Earlier in my trip I visited Philadelphia, the city of ‘Brotherly Love’. While I was there, I was introduced to Judge Lori Dumas. Judge Dumas had previously sat in a specialist court programme in the Philadelphia Juvenile Court; WRAP Court.

WRAP court stands for ‘Working to Restore Adolescents’ Power’ and it is aimed at helping a specific cohort of children and young people who are at risk of or are a victims of commercial sexual exploitation and human trafficking. These young people come through the court system due to delinquency and (or) dependency matters.

One could argue that these young people shouldn’t be involved in the criminal justice system at all, but this is a first step in understanding the trauma that young people in the criminal justice system have been through. There is also a balance between accountability and understanding context, and the model is particularly positive in the context of the US incarceration rate.

The court saw many young women and girls who were participating in criminal activity but who were also victims of sexual violence and abuse from those they sought love from.

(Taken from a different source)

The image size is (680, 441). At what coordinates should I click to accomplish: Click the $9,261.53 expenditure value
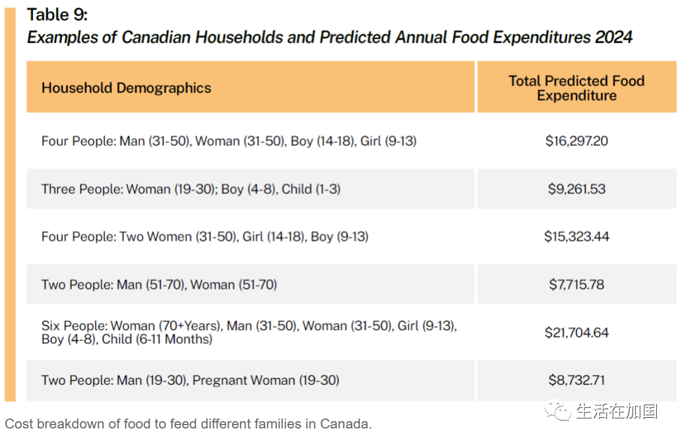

This is true for a number of young women and girls associated with gangs who end up in the criminal justice system, so I was keen to understand and learn more about the programme.

Below is an extract from an interview with Judge Dumas about WRAP Court. The full interview will be made available in the final report.

Why was the WRAP court developed, and what was it in response to?

WRAP was created in response to Pennsylvania’s lack of safe harbor legislation. It was also created because there were children in our system who needed specialised attention from the courts due to the trauma they had undergone.

What were the challenges in setting up the WRAP court? 

The main challenge was that it was a court of first impression in Philadelphia. Everyone was relying on my exposure to training and other experts in the field to help Philadelphia understand the concept and how each stakeholder fits into the solution. Once the Leadership changed in Family Court in 2015, there was little to no support from the leadership, so it was difficult to continue the momentum that the program had when it first began.

What were the immediate benefits of the new system when it was implemented?

The immediate benefit was twofold.  Children who were in dire need of significant personal attention from the Court received treatment which began their healing process. Additionally, stakeholders who did not traditionally work together in a positive way, got an opportunity to do so and to do something that was good for others.

This project is looking at girls, gangs and their abusive relationships. Do you think this system would be suitable with a cohort of young women and girls who have committed crimes but who are identified as being associated with a gang?

Absolutely! The one factor that bound these victims together was trauma.  My belief is that there isn’t a girl in the criminal justice system that doesn’t possess layers and layers of trauma that need to be addressed.  The speciality court brings one on one attention to these youth and wraps necessary services around them, helps them to heal from the inside out and provides the level of concern and love that is missing from our system and their lives.

Finally, do you think the model has been successful?

Every one of our youth serviced through WRAP met some goal – THAT is a success!’